Source records
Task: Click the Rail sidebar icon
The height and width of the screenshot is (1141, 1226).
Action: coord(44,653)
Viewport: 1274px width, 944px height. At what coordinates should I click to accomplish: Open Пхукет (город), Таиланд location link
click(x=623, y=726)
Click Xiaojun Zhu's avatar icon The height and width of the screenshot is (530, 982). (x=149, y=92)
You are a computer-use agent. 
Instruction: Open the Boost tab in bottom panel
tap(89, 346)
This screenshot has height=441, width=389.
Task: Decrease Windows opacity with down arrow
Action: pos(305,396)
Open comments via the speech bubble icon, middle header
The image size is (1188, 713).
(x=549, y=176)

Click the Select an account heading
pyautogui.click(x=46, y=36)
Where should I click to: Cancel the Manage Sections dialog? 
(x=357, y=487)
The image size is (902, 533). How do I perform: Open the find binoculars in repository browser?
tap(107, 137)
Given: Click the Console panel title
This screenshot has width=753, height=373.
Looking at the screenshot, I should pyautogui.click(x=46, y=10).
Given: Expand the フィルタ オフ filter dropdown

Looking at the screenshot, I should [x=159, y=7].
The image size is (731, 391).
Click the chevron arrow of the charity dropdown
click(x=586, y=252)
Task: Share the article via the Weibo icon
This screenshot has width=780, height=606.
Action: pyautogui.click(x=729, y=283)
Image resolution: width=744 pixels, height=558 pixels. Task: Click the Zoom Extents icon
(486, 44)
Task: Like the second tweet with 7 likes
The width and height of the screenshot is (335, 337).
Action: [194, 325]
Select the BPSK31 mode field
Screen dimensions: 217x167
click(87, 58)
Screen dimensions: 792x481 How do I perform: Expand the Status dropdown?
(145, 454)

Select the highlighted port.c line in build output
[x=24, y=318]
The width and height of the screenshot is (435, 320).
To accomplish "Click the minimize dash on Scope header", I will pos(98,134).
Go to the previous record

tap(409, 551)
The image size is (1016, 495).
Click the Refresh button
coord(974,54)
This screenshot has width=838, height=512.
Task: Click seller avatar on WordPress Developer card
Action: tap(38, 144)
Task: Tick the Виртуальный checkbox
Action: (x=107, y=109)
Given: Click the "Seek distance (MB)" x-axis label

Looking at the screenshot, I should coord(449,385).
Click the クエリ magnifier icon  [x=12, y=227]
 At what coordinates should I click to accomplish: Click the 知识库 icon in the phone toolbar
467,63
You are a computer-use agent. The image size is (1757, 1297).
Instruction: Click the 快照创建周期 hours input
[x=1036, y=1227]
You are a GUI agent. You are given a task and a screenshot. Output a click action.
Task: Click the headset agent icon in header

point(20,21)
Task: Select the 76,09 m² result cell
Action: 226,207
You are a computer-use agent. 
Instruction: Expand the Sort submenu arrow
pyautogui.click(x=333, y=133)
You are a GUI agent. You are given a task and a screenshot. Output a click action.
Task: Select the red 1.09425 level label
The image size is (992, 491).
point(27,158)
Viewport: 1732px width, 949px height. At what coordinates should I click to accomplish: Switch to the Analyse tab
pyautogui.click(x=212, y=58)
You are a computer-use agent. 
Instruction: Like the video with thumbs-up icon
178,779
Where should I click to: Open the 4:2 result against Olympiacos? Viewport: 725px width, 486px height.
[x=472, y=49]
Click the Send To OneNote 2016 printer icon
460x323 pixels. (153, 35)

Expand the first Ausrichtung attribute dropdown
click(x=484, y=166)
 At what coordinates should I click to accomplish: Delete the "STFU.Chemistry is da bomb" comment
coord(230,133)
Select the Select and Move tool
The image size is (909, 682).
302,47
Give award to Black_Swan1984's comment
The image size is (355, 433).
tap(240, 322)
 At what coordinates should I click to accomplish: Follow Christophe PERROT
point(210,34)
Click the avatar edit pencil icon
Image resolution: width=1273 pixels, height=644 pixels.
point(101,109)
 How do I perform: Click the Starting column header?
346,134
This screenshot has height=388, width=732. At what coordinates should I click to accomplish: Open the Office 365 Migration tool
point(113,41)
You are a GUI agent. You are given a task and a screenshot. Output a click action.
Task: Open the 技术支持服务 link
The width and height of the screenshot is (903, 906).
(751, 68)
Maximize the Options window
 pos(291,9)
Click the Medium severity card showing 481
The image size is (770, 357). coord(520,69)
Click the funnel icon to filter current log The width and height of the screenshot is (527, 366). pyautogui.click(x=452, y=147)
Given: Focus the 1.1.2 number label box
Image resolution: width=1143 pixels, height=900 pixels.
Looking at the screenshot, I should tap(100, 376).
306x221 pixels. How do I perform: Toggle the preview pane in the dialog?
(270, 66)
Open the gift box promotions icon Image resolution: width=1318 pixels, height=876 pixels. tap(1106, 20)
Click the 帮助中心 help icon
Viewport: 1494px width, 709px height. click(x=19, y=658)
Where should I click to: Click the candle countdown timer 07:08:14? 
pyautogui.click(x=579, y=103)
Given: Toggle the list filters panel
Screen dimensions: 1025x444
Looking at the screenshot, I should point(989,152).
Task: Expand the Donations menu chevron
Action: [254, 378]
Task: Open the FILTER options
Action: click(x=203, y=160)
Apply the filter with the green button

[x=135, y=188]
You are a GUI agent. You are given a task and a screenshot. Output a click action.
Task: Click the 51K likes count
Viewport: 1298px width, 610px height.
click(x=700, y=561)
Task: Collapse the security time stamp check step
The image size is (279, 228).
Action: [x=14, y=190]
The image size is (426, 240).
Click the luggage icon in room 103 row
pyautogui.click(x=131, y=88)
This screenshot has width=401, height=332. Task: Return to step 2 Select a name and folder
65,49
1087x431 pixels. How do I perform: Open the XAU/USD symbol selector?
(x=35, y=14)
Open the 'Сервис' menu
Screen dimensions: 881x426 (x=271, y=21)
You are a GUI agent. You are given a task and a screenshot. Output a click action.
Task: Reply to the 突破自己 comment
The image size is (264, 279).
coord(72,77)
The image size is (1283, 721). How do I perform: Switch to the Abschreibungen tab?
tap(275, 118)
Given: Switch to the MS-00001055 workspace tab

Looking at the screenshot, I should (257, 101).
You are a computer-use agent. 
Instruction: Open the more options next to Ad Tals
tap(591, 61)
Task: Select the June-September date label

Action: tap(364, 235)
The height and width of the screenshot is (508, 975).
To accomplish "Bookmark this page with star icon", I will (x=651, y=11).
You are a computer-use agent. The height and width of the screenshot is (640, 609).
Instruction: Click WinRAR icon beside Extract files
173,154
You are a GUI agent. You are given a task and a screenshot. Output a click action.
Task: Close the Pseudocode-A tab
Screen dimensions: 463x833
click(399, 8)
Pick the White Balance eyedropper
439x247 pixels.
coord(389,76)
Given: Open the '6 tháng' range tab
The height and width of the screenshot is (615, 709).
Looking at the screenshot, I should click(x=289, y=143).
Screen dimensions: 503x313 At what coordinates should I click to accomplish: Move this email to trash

**Prompt:**
Nothing should be left out: repeat all of the data exactly.

**Finished task:**
Task: Click the Rail sidebar icon
The height and width of the screenshot is (1141, 1226).
Action: coord(44,653)
Viewport: 1274px width, 944px height. At what coordinates should I click to accomplish: Open Пхукет (город), Таиланд location link
click(x=623, y=726)
Click Xiaojun Zhu's avatar icon The height and width of the screenshot is (530, 982). (x=149, y=92)
You are a computer-use agent. 
Instruction: Open the Boost tab in bottom panel
tap(89, 346)
This screenshot has height=441, width=389.
Task: Decrease Windows opacity with down arrow
Action: pos(305,396)
Open comments via the speech bubble icon, middle header
The image size is (1188, 713).
(x=549, y=176)

Click the Select an account heading
pyautogui.click(x=46, y=36)
Where should I click to: Cancel the Manage Sections dialog? 
(x=357, y=487)
The image size is (902, 533). How do I perform: Open the find binoculars in repository browser?
tap(107, 137)
Given: Click the Console panel title
This screenshot has width=753, height=373.
Looking at the screenshot, I should pyautogui.click(x=46, y=10).
Given: Expand the フィルタ オフ filter dropdown

Looking at the screenshot, I should [x=159, y=7].
The image size is (731, 391).
Click the chevron arrow of the charity dropdown
click(x=586, y=252)
Task: Share the article via the Weibo icon
This screenshot has width=780, height=606.
Action: pyautogui.click(x=729, y=283)
Image resolution: width=744 pixels, height=558 pixels. Task: Click the Zoom Extents icon
(486, 44)
Task: Like the second tweet with 7 likes
The width and height of the screenshot is (335, 337).
Action: [194, 325]
Select the BPSK31 mode field
Screen dimensions: 217x167
click(87, 58)
Screen dimensions: 792x481 How do I perform: Expand the Status dropdown?
(145, 454)

Select the highlighted port.c line in build output
[x=24, y=318]
The width and height of the screenshot is (435, 320).
To accomplish "Click the minimize dash on Scope header", I will pos(98,134).
Go to the previous record

tap(409, 551)
The image size is (1016, 495).
Click the Refresh button
coord(974,54)
This screenshot has width=838, height=512.
Task: Click seller avatar on WordPress Developer card
Action: tap(38, 144)
Task: Tick the Виртуальный checkbox
Action: (x=107, y=109)
Given: Click the "Seek distance (MB)" x-axis label

Looking at the screenshot, I should coord(449,385).
Click the クエリ magnifier icon  [x=12, y=227]
 At what coordinates should I click to accomplish: Click the 知识库 icon in the phone toolbar
467,63
You are a computer-use agent. The image size is (1757, 1297).
Instruction: Click the 快照创建周期 hours input
[x=1036, y=1227]
You are a GUI agent. You are given a task and a screenshot. Output a click action.
Task: Click the headset agent icon in header

point(20,21)
Task: Select the 76,09 m² result cell
Action: 226,207
You are a computer-use agent. 
Instruction: Expand the Sort submenu arrow
pyautogui.click(x=333, y=133)
You are a GUI agent. You are given a task and a screenshot. Output a click action.
Task: Select the red 1.09425 level label
The image size is (992, 491).
point(27,158)
Viewport: 1732px width, 949px height. At what coordinates should I click to accomplish: Switch to the Analyse tab
pyautogui.click(x=212, y=58)
You are a computer-use agent. 
Instruction: Like the video with thumbs-up icon
178,779
Where should I click to: Open the 4:2 result against Olympiacos? Viewport: 725px width, 486px height.
[x=472, y=49]
Click the Send To OneNote 2016 printer icon
460x323 pixels. (153, 35)

Expand the first Ausrichtung attribute dropdown
click(x=484, y=166)
 At what coordinates should I click to accomplish: Delete the "STFU.Chemistry is da bomb" comment
coord(230,133)
Select the Select and Move tool
The image size is (909, 682).
302,47
Give award to Black_Swan1984's comment
The image size is (355, 433).
tap(240, 322)
 At what coordinates should I click to accomplish: Follow Christophe PERROT
point(210,34)
Click the avatar edit pencil icon
Image resolution: width=1273 pixels, height=644 pixels.
point(101,109)
 How do I perform: Click the Starting column header?
346,134
This screenshot has height=388, width=732. At what coordinates should I click to accomplish: Open the Office 365 Migration tool
point(113,41)
You are a GUI agent. You are given a task and a screenshot. Output a click action.
Task: Open the 技术支持服务 link
The width and height of the screenshot is (903, 906).
(751, 68)
Maximize the Options window
 pos(291,9)
Click the Medium severity card showing 481
The image size is (770, 357). coord(520,69)
Click the funnel icon to filter current log The width and height of the screenshot is (527, 366). pyautogui.click(x=452, y=147)
Given: Focus the 1.1.2 number label box
Image resolution: width=1143 pixels, height=900 pixels.
Looking at the screenshot, I should tap(100, 376).
306x221 pixels. How do I perform: Toggle the preview pane in the dialog?
(270, 66)
Open the gift box promotions icon Image resolution: width=1318 pixels, height=876 pixels. tap(1106, 20)
Click the 帮助中心 help icon
Viewport: 1494px width, 709px height. click(x=19, y=658)
Where should I click to: Click the candle countdown timer 07:08:14? 
pyautogui.click(x=579, y=103)
Given: Toggle the list filters panel
Screen dimensions: 1025x444
Looking at the screenshot, I should point(989,152).
Task: Expand the Donations menu chevron
Action: [254, 378]
Task: Open the FILTER options
Action: click(x=203, y=160)
Apply the filter with the green button

[x=135, y=188]
You are a GUI agent. You are given a task and a screenshot. Output a click action.
Task: Click the 51K likes count
Viewport: 1298px width, 610px height.
click(x=700, y=561)
Task: Collapse the security time stamp check step
The image size is (279, 228).
Action: [x=14, y=190]
The image size is (426, 240).
Click the luggage icon in room 103 row
pyautogui.click(x=131, y=88)
This screenshot has width=401, height=332. Task: Return to step 2 Select a name and folder
65,49
1087x431 pixels. How do I perform: Open the XAU/USD symbol selector?
(x=35, y=14)
Open the 'Сервис' menu
Screen dimensions: 881x426 (x=271, y=21)
You are a GUI agent. You are given a task and a screenshot. Output a click action.
Task: Reply to the 突破自己 comment
The image size is (264, 279).
coord(72,77)
The image size is (1283, 721). How do I perform: Switch to the Abschreibungen tab?
tap(275, 118)
Given: Switch to the MS-00001055 workspace tab

Looking at the screenshot, I should (257, 101).
You are a computer-use agent. 
Instruction: Open the more options next to Ad Tals
tap(591, 61)
Task: Select the June-September date label

Action: tap(364, 235)
The height and width of the screenshot is (508, 975).
To accomplish "Bookmark this page with star icon", I will (x=651, y=11).
You are a computer-use agent. The height and width of the screenshot is (640, 609).
Instruction: Click WinRAR icon beside Extract files
173,154
You are a GUI agent. You are given a task and a screenshot. Output a click action.
Task: Close the Pseudocode-A tab
Screen dimensions: 463x833
click(399, 8)
Pick the White Balance eyedropper
439x247 pixels.
coord(389,76)
Given: Open the '6 tháng' range tab
The height and width of the screenshot is (615, 709).
Looking at the screenshot, I should click(x=289, y=143).
Screen dimensions: 503x313 At what coordinates should I click to accomplish: Move this email to trash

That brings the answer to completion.